Oh, boy, did you have a rough time last night, Ike. Dr. Adams rushed to the hospital (she even got stopped by a policeman for speeding) and I called Daddy and we all worried over you until about 3:00 in the morning. Dr. Adams decided to give you some medicine that they give to kids with Cystic Fibrosis. She said it had less than a 50 percent chance of working, but it seemed to help.
The medication Dr. Adams decided to try that night had only been tried on three other preemies and had worked on only one. Isaac was patient number four. I remember her talking to him as she flew around the room. “I’m trying, Ike, I’m trying. We’ll figure this out.” That’s when I broke down completely.
She knelt in front of me and took my hands. “He’s still here,” she said to me. “He’s on paralytic medication, but his eyes are following my every move. He’s still here, and as long as he keeps fighting, I’ll keep fighting too.”

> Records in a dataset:
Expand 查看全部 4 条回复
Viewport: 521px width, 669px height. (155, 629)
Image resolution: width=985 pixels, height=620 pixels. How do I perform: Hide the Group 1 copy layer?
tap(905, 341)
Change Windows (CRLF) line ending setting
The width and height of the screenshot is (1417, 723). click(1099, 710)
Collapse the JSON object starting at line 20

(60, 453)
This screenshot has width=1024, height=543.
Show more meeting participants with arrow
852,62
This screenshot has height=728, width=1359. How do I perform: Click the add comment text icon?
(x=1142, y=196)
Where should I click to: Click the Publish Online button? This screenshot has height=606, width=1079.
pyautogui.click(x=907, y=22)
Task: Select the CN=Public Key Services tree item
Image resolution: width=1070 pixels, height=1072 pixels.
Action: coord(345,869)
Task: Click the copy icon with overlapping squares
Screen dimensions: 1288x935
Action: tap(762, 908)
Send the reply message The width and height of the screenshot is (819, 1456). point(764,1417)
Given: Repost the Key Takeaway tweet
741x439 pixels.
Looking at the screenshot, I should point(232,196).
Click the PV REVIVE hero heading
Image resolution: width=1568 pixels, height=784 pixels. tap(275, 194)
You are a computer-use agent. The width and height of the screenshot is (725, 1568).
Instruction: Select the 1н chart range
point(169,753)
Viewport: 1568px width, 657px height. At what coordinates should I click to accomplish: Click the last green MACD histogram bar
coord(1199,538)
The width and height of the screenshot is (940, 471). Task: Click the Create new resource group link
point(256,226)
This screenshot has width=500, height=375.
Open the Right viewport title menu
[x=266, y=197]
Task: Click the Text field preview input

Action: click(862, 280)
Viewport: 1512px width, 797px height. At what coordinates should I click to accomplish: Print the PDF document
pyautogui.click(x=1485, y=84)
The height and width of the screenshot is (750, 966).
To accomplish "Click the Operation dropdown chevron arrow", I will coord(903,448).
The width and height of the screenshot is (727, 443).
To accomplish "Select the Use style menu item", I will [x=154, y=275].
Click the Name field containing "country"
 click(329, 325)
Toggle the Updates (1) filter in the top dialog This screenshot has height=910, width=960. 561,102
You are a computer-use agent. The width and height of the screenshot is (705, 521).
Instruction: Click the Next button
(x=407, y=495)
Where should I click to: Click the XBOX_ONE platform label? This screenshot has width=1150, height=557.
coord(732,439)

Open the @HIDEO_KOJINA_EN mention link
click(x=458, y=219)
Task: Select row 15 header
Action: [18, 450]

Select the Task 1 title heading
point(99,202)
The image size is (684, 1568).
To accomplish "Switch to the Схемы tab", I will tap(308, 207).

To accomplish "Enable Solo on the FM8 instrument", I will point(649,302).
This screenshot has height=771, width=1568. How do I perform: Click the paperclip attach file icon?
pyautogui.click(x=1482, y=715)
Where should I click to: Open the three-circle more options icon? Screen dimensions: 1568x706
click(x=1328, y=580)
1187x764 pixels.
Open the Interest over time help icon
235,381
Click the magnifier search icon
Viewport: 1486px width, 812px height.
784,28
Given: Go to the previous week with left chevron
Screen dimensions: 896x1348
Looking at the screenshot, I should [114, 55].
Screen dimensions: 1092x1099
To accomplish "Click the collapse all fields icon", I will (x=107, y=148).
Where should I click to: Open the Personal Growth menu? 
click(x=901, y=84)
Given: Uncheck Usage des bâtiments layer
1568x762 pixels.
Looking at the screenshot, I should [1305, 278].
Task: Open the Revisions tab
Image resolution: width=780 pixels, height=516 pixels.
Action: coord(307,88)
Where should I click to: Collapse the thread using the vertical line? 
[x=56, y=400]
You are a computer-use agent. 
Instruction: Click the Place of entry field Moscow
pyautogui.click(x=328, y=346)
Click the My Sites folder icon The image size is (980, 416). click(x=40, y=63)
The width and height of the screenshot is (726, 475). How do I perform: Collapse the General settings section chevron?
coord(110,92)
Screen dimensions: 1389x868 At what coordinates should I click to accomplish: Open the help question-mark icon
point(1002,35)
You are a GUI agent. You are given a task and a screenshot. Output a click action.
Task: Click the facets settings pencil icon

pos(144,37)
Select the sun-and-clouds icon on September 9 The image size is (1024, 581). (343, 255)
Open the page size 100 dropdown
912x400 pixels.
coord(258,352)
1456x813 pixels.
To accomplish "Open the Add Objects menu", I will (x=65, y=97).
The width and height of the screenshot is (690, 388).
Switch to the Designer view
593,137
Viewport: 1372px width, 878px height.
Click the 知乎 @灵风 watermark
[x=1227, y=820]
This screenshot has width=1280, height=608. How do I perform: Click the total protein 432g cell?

> Problem 1:
Determine whether each statement below agrees with the hospital account, answering yes or no and quoting the deciding words of the text: (a) Dr. Adams was stopped by a policeman for speeding on the way to the hospital. (b) Dr. Adams said the medicine had better than a 50 percent chance of working. (c) Before Isaac, the medication had worked on two of the three preemies who received it.
> Problem 2:
Answer these questions from the hospital account:
(a) Until about what time did everyone worry over Ike?
(b) What patient number was Isaac for the medication Dr. Adams tried?
(c) What kind of medication does Dr. Adams say Isaac is on?

> Response area 1:
(a) Yes: "she even got stopped by a policeman for speeding"
(b) No: "She said it had less than a 50 percent chance of working"
(c) No: "had only been tried on three other preemies and had worked on only one"

> Response area 2:
(a) About 3:00 in the morning.
(b) Number four.
(c) Paralytic medication.